C’est cela qui est nouveau dans sa pensée, alors que les discours de gauche et tiersmondistes traditionnels véhiculent toujours l’idée d’un Occident meurtrier, raciste et même fasciste, Aminata Traoré y va par l’empathie. Au lieu d’accuser et d’appeler à l’aide, elle préfère initier une pensée globale, adaptée au monde dans lequel on vit, pour remettre les choses à leur place. Et de responsabiliser les Africains eux-mêmes en nommant les dégâts causés par les organisations internationales et par leurs leaders. En fin de compte, elle remplace l’accusation et la haine, par la dénonciation et la clarification.

Un exemple concret de cette pensée est la critique qu’elle a formulée à propos du nouveau musée des arts „premiers“, plus pudiquement appelé „musée du quai Branly“, qui vient d’ouvrir ses portes à Paris et qui regroupe des oeuvres d’art africaines dont raffole Jacques Chirac (voir aussi notre article page 8). Elle dénonce entre autres le fait que les oeuvres ont bien droit de cité et profitent d’une totale liberté de circulation entre la France et l’Afrique, tandis que ceux et celles à qui cette culture appartient crèvent de faim devant les enclaves de Ceuta et Melilla ou sont renvoyé-e-s dans leurs pays respectifs au nom d’une politique d’immigration de plus en plus expéditive. Qui, de plus, est vendue sous le sigle d’une politique de coopération, car les gouvernements occidentaux promettent des aides aux gouvernements qui acceptent le retour de „leurs“ refugié-e-s.

Pourtant, Aminata Traoré ne pense pas qu’il s’agisse d’un „musée colonial“: „C’est surtout une opération de séduction. Le musée du quai Branly sert surtout à se faire plaisir. On se donne bonne conscience, on donne l’impression qu’on a du respect pour les Africains, qu’ils sont les égaux des Occidentaux. Tandis qu’en réalité ils sont mis à la porte, à l’intérieur de ces portes on donne l’impression qu’on a de la considération pour eux. Et que les oeuvres présentées rendent comptent d’une telle spiritualité et d’une telle force.

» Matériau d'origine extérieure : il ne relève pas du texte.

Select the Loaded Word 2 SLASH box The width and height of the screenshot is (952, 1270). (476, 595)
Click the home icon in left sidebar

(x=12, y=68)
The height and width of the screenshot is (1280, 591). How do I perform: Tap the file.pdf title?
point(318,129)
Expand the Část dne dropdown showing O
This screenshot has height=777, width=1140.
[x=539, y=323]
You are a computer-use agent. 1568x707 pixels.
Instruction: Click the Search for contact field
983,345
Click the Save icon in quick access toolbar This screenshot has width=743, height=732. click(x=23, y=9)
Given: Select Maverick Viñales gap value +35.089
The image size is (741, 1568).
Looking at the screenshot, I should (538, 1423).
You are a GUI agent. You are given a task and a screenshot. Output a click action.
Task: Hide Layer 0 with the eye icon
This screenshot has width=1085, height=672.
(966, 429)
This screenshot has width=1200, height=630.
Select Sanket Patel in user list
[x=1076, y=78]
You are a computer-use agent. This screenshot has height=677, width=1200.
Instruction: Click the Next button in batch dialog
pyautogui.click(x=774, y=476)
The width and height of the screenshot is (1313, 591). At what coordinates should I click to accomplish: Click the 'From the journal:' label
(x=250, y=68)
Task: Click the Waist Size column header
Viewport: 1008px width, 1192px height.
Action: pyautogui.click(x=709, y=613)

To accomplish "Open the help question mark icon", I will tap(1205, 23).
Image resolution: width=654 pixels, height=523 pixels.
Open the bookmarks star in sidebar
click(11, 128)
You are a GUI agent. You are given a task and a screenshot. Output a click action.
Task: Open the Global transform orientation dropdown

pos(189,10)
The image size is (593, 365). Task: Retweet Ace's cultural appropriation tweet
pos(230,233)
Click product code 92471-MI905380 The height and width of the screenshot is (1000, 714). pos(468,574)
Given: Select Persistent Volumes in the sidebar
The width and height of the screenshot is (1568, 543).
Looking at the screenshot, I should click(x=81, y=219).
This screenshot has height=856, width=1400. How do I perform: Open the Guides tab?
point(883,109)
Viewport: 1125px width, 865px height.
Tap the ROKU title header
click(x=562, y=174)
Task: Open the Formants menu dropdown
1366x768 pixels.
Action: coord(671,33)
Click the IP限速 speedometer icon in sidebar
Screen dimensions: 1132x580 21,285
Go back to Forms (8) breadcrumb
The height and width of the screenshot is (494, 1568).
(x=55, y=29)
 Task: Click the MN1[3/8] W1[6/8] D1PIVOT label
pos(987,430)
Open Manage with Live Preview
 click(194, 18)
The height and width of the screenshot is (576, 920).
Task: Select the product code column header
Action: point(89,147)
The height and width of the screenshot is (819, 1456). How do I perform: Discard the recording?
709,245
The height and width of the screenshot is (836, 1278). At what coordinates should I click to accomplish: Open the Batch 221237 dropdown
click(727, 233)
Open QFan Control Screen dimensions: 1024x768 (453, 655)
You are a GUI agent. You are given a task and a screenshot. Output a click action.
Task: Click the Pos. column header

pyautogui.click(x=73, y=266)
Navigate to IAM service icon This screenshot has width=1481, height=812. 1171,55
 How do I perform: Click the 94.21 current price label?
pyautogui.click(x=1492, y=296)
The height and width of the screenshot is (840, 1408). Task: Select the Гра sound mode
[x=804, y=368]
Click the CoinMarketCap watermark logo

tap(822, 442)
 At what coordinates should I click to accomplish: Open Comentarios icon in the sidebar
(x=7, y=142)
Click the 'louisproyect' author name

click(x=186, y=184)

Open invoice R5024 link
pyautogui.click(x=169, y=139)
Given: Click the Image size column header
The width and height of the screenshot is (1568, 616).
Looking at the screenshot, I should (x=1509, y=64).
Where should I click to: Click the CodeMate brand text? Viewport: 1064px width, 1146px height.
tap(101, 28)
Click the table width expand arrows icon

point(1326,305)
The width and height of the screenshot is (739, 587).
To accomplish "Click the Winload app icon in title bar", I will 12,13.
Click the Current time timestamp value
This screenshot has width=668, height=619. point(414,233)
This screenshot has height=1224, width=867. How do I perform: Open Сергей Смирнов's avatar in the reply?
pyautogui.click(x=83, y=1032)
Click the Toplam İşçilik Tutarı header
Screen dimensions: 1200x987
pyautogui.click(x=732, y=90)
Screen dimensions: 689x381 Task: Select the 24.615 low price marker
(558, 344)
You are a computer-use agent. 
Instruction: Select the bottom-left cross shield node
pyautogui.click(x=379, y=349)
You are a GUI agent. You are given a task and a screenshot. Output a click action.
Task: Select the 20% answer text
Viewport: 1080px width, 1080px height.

A la limite, les possédants peuvent bien s’en amuser à leur guise, mais ce que nous ne pouvons laisser passer, c’est la stigmatisation des vivants dans le même contexte.“

Et ce n’est pas près de changer, tant que la critique – même dans le domaine culturel – ne peut influencer les grands et beaux discours des dirigeants, qui font le contraire de ce qu’ils disent.